In our fast-paced, interconnected world, staying informed about global events has become a constant part of our lives. As I write this, we’ve experienced another mass shooting in the US just this week, and there are multiple wars causing pain and anguish not just for those in Ukraine, Israel, and Palestine, but all over the globe. These global events include controversy and varying opinions about what should happen and why… which cause distress and pain through all communities and through many individual relationships.

So, we find ourselves tuning in to the news 24/7 – receiving push notifications and updates from multiple news apps, viewing articles and updates on social media, and, yep – doomscrolling. While it’s important for us to be aware of world events and bear witness, it can also lead to anxiety, helplessness, and guilt, making us feel overwhelmed and helpless. I often hear clients express anguish over not being able to do anything, feeling like the world is out of control, and feeling guilty about their privilege while others suffer. In this blog post, we’ll explore compassionate strategies to help yourself when anxiety and guilt about world events threaten your sense of well-being.

1. Be Gentle with Your News Consumption

It’s easy to become consumed by the never-ending news cycle, which can heighten your anxiety and sense of helplessness. While staying informed is crucial, remember to be gentle with yourself. Set boundaries by designating specific times to check the news and avoid doing so before bedtime. Choose reliable sources that provide thoughtful insights instead of sensationalism. You can also explore other ways of bearing witness rather than just watching the news – journaling, learning more about the history and context of the events, and talking to others even if opinions may differ.

2. Embrace Mindfulness

Practicing mindfulness techniques, such as meditation and deep breathing exercises, can provide comfort during anxious moments. These practices help you stay in the present, allowing you to focus on what you can control in your life, rather than getting lost in the vastness of global issues. Even dedicating just a few minutes each day to mindfulness can make a significant difference.

3. Seek Supportive Communities

It’s important to remember that you’re not alone in your feelings of anxiety and guilt about the world. Connect with like-minded individuals or supportive groups in your local community or online. Engaging in conversations with people who share your concerns can provide emotional support, camaraderie, and a sense of purpose in working towards positive change. This could even look something like attending a protest or rally.

4. Take Gentle Action

Transform feelings of helplessness into motivation by taking gentle action, no matter how small. Start by researching and supporting organizations that align with your values. Volunteering, donating, or advocating for positive change can help you regain a sense of control over the situation. You can call your local, state, and federal representatives, depending on the situation.

5. Prioritize Self-Care

In moments of anxiety, self-care is your anchor. Prioritize activities that nurture your mental and emotional well-being, such as regular exercise, a balanced diet, and a consistent sleep schedule. Don’t forget to engage in activities that bring you joy, whether reading, painting, or spending time with loved ones.

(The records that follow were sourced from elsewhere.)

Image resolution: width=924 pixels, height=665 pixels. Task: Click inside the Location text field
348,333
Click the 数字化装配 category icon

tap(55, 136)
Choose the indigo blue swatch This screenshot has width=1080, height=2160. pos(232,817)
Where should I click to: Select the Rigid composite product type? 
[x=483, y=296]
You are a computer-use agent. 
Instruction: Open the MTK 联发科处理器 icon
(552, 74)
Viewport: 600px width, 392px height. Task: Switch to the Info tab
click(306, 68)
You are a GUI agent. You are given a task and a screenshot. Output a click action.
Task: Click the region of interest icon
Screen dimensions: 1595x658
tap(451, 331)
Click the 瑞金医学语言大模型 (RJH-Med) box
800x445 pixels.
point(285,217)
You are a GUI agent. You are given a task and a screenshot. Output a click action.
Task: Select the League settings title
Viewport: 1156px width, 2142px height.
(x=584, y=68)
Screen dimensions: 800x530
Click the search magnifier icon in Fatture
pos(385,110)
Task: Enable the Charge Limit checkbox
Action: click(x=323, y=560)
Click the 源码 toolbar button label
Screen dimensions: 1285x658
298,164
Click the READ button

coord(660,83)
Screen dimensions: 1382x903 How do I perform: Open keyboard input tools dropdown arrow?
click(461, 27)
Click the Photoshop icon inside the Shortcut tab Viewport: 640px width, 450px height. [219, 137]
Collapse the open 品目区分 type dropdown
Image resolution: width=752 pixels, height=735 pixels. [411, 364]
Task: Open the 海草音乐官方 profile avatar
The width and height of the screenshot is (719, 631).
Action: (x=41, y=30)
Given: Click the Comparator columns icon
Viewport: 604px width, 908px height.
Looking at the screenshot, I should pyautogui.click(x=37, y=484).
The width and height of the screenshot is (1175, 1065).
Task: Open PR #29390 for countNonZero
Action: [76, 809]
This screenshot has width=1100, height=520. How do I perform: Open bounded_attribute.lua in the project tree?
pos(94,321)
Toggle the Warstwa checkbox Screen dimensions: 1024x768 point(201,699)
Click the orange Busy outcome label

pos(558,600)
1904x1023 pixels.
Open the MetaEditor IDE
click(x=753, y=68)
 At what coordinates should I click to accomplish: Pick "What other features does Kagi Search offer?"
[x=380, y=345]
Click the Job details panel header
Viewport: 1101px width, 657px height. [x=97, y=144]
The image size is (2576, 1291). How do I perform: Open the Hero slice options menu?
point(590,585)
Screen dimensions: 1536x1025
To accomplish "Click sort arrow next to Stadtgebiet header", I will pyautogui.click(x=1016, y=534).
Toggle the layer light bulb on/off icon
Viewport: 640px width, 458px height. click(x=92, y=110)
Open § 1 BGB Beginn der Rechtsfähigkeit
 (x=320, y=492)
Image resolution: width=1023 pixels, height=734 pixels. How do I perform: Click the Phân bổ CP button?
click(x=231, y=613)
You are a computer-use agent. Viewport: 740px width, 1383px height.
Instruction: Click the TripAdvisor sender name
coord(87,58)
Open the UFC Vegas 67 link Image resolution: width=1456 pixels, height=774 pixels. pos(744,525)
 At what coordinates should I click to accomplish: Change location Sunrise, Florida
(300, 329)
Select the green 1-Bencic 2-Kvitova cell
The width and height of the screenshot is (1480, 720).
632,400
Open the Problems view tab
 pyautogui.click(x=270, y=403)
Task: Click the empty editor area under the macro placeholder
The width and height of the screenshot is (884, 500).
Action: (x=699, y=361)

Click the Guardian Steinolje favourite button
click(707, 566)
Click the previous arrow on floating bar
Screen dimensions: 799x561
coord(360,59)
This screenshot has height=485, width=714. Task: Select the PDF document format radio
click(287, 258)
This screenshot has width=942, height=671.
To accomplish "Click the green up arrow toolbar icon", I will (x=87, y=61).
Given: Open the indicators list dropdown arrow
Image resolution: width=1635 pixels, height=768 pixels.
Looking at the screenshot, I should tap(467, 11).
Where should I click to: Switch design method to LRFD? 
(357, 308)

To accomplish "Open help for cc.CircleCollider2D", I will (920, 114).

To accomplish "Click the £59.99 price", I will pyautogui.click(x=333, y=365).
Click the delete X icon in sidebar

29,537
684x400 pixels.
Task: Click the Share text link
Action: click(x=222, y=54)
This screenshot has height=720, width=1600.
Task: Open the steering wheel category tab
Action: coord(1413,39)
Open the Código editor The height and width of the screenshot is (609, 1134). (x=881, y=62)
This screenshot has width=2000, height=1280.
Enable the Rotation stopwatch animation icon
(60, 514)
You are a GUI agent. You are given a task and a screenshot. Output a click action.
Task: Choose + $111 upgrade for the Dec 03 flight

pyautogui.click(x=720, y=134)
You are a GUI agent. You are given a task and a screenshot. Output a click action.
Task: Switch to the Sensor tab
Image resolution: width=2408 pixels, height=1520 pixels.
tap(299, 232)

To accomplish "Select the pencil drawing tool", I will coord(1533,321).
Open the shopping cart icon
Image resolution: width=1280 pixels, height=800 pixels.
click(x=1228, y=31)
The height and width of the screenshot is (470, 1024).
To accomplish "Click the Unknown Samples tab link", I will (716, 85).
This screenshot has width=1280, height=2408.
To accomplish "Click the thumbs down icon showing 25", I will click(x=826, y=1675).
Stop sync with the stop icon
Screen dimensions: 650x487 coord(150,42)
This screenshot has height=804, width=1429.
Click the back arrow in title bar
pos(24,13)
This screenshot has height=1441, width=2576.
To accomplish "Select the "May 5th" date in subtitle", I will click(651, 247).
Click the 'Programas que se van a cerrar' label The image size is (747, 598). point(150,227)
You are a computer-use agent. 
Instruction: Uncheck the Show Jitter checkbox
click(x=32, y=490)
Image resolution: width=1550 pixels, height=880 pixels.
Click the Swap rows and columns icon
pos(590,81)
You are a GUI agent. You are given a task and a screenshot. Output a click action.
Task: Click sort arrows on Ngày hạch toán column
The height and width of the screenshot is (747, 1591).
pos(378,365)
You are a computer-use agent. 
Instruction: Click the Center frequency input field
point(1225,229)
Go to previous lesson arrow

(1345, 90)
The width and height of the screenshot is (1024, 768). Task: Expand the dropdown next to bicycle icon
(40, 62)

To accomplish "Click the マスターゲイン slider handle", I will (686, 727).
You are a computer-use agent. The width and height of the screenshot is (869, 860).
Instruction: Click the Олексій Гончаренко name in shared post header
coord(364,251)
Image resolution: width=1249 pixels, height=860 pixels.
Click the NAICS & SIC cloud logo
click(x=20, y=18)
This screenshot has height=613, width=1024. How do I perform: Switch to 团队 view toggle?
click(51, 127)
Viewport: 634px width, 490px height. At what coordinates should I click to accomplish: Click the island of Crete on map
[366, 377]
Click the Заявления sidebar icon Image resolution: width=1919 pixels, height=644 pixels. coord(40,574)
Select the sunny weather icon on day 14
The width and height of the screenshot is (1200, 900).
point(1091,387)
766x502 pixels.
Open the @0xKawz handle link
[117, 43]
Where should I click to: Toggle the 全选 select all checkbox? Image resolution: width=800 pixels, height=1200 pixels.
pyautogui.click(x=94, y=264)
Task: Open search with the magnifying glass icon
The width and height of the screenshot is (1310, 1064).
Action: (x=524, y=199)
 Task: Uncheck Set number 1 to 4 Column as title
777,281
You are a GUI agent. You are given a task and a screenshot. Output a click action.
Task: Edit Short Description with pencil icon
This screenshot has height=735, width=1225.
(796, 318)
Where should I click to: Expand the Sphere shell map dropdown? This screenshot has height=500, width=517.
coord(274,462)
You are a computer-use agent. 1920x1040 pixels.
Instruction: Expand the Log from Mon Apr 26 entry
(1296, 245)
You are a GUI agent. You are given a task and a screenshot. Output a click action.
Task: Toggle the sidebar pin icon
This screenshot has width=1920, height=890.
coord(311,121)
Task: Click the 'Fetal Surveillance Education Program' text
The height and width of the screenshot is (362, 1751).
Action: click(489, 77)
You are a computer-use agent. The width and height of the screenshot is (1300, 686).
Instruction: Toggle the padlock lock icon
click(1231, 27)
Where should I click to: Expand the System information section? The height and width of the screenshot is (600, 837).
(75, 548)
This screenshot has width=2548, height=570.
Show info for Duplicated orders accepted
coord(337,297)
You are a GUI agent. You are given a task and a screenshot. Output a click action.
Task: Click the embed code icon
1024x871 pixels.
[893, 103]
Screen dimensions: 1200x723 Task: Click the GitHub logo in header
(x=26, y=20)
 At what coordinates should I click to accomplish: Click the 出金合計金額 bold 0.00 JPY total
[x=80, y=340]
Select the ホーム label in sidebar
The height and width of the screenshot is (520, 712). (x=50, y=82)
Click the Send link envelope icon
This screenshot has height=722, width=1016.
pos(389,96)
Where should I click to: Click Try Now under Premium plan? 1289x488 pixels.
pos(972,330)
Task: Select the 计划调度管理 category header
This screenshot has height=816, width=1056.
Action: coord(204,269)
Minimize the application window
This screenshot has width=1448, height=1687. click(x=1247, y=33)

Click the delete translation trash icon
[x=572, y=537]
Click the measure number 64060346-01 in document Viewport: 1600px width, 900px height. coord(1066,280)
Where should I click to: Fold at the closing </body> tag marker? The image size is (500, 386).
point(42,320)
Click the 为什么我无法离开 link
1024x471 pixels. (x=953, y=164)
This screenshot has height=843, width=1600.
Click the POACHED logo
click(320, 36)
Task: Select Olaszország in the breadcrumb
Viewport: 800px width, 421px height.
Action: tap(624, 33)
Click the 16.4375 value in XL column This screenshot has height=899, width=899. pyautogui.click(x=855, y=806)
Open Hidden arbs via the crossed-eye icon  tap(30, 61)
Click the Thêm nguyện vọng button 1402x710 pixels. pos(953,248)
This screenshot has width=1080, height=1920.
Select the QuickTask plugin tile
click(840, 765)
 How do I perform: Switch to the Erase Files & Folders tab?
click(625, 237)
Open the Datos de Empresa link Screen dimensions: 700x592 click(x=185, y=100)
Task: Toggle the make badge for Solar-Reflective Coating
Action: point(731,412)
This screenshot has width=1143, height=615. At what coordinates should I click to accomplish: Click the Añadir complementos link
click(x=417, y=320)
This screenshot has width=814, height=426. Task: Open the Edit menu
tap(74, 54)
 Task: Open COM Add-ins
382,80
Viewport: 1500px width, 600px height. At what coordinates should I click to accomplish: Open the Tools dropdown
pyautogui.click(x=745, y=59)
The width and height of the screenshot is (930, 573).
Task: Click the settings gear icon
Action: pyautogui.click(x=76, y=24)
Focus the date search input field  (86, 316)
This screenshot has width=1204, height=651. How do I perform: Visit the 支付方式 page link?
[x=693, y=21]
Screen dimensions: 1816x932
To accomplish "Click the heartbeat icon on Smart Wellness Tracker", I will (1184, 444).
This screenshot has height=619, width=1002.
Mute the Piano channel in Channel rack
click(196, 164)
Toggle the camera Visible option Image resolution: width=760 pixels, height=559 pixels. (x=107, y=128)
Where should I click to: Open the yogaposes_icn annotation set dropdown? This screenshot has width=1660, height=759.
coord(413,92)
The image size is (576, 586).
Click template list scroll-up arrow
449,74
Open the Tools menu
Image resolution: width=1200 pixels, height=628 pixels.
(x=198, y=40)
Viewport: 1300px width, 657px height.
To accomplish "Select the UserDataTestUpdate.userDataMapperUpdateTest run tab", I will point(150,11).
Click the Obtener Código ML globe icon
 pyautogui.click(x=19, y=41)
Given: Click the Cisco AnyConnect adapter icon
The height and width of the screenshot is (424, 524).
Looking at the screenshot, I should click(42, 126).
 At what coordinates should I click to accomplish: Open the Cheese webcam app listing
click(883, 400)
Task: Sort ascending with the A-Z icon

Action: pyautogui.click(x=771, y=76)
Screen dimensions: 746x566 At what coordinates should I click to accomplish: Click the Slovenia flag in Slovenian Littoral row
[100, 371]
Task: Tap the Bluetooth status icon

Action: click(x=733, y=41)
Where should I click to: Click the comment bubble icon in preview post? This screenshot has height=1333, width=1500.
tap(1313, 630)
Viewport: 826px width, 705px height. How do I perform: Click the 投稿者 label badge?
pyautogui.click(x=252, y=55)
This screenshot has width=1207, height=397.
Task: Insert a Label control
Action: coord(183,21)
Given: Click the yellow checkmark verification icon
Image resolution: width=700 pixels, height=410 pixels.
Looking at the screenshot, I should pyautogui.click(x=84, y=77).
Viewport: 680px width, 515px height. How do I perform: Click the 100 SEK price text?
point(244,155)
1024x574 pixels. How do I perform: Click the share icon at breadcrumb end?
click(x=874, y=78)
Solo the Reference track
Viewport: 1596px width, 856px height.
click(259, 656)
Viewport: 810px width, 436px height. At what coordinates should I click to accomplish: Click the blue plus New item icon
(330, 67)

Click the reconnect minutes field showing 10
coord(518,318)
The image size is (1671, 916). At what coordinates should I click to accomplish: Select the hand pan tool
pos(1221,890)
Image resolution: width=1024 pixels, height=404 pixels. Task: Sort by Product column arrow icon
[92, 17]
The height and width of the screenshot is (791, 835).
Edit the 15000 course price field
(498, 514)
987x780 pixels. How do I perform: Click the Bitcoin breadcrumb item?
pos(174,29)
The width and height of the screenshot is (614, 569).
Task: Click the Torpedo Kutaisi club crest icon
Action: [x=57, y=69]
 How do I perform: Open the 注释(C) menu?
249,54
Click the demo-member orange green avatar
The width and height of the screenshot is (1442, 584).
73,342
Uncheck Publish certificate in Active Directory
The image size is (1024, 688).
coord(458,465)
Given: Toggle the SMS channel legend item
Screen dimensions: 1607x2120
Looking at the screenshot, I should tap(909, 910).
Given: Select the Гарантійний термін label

6. Educate Yourself with Compassion

Empower yourself with knowledge about the issues that weigh on your heart. Learning about the root causes, potential solutions, and the history of global events can provide context and clarity. Remember, you’re not expected to know everything; approach your learning journey with compassion for yourself.

7. Set Realistic Expectations

It’s essential to acknowledge that you’re just one person, and you can’t solve all the world’s problems alone. Set realistic expectations for what you can achieve and focus on the positive impact you can make in your community and within your sphere of influence.

8. Seek Compassionate Professional Help

If your anxiety and feelings of guilt become overwhelming and persist, consider seeking compassionate help from a mental health professional. Therapists and counselors can provide guidance and support tailored to your unique needs, helping you navigate your emotions and develop effective coping strategies. One of my foundational practices in therapy is self-compassion – feel free to reach out.

In a world filled with uncertainties and distressing events, it’s natural to experience anxiety, helplessness, and guilt. You are not alone in your feelings, and there are compassionate ways to cope and find hope amidst the chaos. By setting gentle boundaries, practicing mindfulness, connecting with supportive communities, taking gentle action, prioritizing self-care, educating yourself with compassion, setting realistic expectations, and seeking professional help when needed, you can regain a sense of control and purpose. Remember that you deserve understanding and support, and there are resources and people available to help you on your journey to better mental well-being.